Multiple LLM as Judge Implementation.

This module provides a class for using multiple LLM models as judges to evaluate generation tasks in parallel and aggregate their results using ensemble methods.

Authors

Apri Dwi Rachmadi (apri.d.rachmadi@gdplabs.id)

References

NONE

MultipleLLMAsJudge(judge_models, ensemble_method=EnsembleMethod.MEDIAN, weights=None, run_parallel=True)

Orchestrates multiple LLM judges for parallel evaluation and ensemble aggregation.

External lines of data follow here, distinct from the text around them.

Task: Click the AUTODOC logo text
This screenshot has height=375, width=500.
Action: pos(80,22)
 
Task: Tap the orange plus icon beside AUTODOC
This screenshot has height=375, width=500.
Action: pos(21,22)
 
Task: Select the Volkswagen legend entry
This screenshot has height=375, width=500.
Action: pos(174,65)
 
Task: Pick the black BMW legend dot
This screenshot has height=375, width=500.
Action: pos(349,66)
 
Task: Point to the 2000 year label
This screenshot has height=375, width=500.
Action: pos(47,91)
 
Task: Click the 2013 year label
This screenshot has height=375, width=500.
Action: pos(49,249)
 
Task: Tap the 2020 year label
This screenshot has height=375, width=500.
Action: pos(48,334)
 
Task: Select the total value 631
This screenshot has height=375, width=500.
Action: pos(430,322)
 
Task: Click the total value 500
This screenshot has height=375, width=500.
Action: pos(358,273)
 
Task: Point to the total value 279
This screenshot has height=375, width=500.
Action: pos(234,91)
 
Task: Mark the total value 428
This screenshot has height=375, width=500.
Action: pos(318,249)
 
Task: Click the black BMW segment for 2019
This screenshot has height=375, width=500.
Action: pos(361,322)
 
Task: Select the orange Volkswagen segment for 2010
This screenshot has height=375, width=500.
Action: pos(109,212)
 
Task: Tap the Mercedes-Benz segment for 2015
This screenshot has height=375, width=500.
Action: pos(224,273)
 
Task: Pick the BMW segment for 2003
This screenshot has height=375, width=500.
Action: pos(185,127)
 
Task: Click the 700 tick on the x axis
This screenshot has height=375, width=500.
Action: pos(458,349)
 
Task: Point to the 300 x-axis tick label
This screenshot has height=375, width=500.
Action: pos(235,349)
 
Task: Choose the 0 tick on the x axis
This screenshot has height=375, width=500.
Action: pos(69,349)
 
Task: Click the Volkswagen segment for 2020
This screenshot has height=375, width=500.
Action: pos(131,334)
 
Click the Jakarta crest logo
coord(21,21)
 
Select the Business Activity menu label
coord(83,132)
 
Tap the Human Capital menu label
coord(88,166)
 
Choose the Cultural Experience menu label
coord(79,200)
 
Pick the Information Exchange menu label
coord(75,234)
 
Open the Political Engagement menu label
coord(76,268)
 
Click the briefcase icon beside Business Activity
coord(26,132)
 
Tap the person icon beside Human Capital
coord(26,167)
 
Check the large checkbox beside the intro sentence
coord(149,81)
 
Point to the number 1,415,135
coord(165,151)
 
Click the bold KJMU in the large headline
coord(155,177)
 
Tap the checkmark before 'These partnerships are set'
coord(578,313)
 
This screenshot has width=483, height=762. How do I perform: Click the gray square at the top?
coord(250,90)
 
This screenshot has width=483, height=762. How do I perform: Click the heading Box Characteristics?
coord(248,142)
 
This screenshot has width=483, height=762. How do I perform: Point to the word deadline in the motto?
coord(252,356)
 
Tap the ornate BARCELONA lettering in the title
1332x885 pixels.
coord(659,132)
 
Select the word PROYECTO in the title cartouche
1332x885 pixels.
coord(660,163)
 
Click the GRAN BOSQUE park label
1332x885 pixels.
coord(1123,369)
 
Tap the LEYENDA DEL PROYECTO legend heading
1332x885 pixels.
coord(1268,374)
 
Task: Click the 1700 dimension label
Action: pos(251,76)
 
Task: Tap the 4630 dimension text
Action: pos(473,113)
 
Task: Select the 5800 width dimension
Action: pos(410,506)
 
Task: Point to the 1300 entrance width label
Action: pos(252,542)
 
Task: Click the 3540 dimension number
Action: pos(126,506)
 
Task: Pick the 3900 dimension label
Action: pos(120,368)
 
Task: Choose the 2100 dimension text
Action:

This class configures multiple judge models, runs parallel evaluations using provided evaluator instances, and aggregates results using ensemble methods.

Attributes:

Name Type Description
judge_models List[Dict[str, Any]]

List of judge model configurations.

ensemble_calculator EnsembleCalculator

Calculator for ensemble statistics.

run_parallel bool

Whether to run judges in parallel.

Initialize the MultipleLLMAsJudge.

Parameters:

Name Type Description Default
judge_models List[Dict[str, Any]]

List of judge model configurations. Each dict should contain: - 'provider_model_id' (str): Model identifier (e.g., 'gpt-4o', 'claude-3-5-sonnet') - 'model_credentials' (str): API credentials for the model - 'model_config' (Dict[str, Any], optional): Additional model configuration

required
ensemble_method EnsembleMethod

Method for aggregating judge results. Defaults to EnsembleMethod.MEDIAN.

MEDIAN
weights Optional[List[float]]

Weights for each judge when using weighted methods. Can be any positive values (no sum to 1.0 restriction). Must have same length as number of judges. Defaults to None (equal weights for all judges).

None
run_parallel bool

Whether to run judges in parallel. Defaults to True.

True

Raises:

Type Description
ValueError

If judge_models is empty or invalid, or if weights are invalid.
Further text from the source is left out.